Problem Names Solution Writeups Code
Unique Paths

Create 2D array called dp, since it can only moves right or down, all positions in first row and first column will be 1. Then, for remaining position i, j, dp[i][j] = dp[i-1][j] + dp[i][j-1].

Longest Common Subsequence

Create a 2d vector DP of size text1.size() + 1 and text2.size() + 1. Create two pointers i, j representng text1 and text2. If text1[i] == text2[i], dp[i][j] = 1 + dp[i+1][j+1], else, dp[i][j] = max(dp[i+1][j], dp[i][j+1]). This is bottom-up approach. At last, dp[0][0] stores the answer.

Best Time to Buy and Sell Stock With Cooldown

Create a hash map with key {index, buy}, where index represents the day of buying/selling, while buy represents a boolean of buy/sell. The value of the hash table will be the max profit obtainable. In each day, a person can either buy/cooldown, or sell/cooldown. So only two actions are possible in each day. He must buy before he can sell, and when he sells, idx + 2 need to be applied to enforce the 1 day cooldown period. After looping through the entire prices array, return profit_table[0][buying].

Target Sum

This question is to assign two possible operator to each number, so for each number there is two possible actions, one is to assign + sign and one is to assign - sign. Try them both, and store the result in a hash table with key = {idx, cumulative_sum}, value = number of ways to obtain the target value. After looping through the entire nums array, returned dp[0][0] as it stores the total number of ways. (This is a type of decision tree)

Interleaving String

Having two indices i and j representing string s1 and s2. s3[i+j] will be the current position of s3. For each character in s3 finds if there is a matching character in s1 or s2. If both are matched, need to test two of them. Store the result in a hash map with key = {i, j} and value = true/false, where tru means there exists a solution. This is to prevent repeating tree pattern. So for each i and j, continue only if there is a matching case and dfs(i + 1, j) or (i, j + 1) returns true.

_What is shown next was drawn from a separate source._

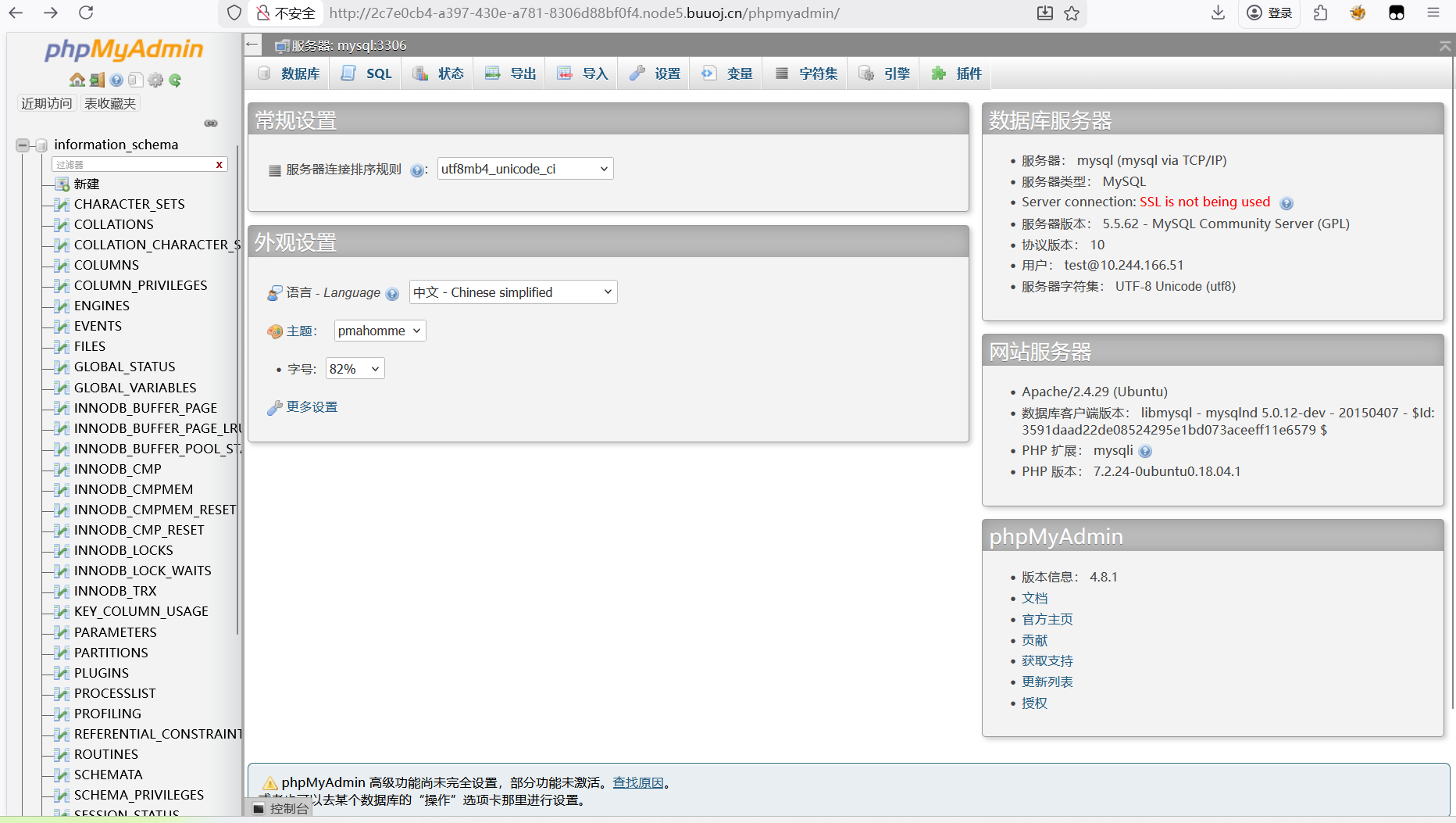
Task: Click the 更多设置 link
Action: point(312,407)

Longest Increasing Path in a Matrix

Create a 2D dp vector to store longest path of each position. Each position guarantees a minimum of 1 length. Create a loop to find the longest path of each position, and find the longest path ever. The way to find longest path is to do DFS, once we find the result we must store the value in the 2D dp so that we do not need to repeat work.

Distinct Subsequences

Do DFS with a hash table with key = {i, j} where i represents the idx of s and j is the idx of t. For each character in s, if s[i] == t[j], do dfs for both include the character and not include the character. If s[i] != t[j], do dfs for not include the character. At last return dp[0][0]. Take note that when j out of bound, it means t is successfully constructed from s, and if s is out of bound, t cannot be constructed using current combination of characters. Also take note that checking t out of bound need to be done first before checking s! This is a problem of decision tree as well.

Edit Distance

If word1.size() == 0, needs word2.size() operations, vice versa. If both word1 and word2 are empty, needs 0 operation. Other than that, create a 2D dp vector to speed up the checking. Note that if word1[i] == word2[j], simply move on to (i+1, j+1). If insertion is needed, it will be (i, j+1). If deletion is needed, it will be (i+1, j), and replacement is also (i+1, j+1). When doing an action, need to +1 additionally. This pattern tells us that we need to do bottom-up dp approach. The size of the dp will be word1.size() + 1 and word2.size() + 1. The last col will be word1.size() in decreasing order, and the last row will be word1.size() in decreasing order. Then for each position (i, j), if word1[i] == word2[j], dp[i][j] = dp[i+1][j+1], else dp[i][j] = min(dp[i+1][j], dp[i][j+1], dp[i+1][j+1]) + 1. Return dp[0][0]. This is a problem of 2D matrix bottom up dp approach.

Burst Balloons

For each balloon exists in the array, pretend it will be popped last, so the earning coin value will be nums[left-1] + nums[curr] + nums[right+1] + dfs(left, i - 1) + dfs(i + 1, right). Left and right pointers will point to the first element and last element, and when out of bound the value is 1. Return dp[1][nums.size()-1] as the answer, since we insert additional 1 at the front and 1 at the back.

Regular Expression Matching

'*' must follow a character. So when encounter a '*', we have two choices, one is don't use it and directly jump to the next, one is to use it, but the leading character must match first. So for each position in pattern p, we check if curr_pos + 1 is a '*', if this is true, when we don't use '*', jump to (s_idx, curr_pos + 2), if used, the condition must be matched and (s_idx + 1, curr_pos). For normal character like the matching alphabets and the '.' character, simply do (s_idx + 1, curr_pos + 1). When either dfs gives false, returned false.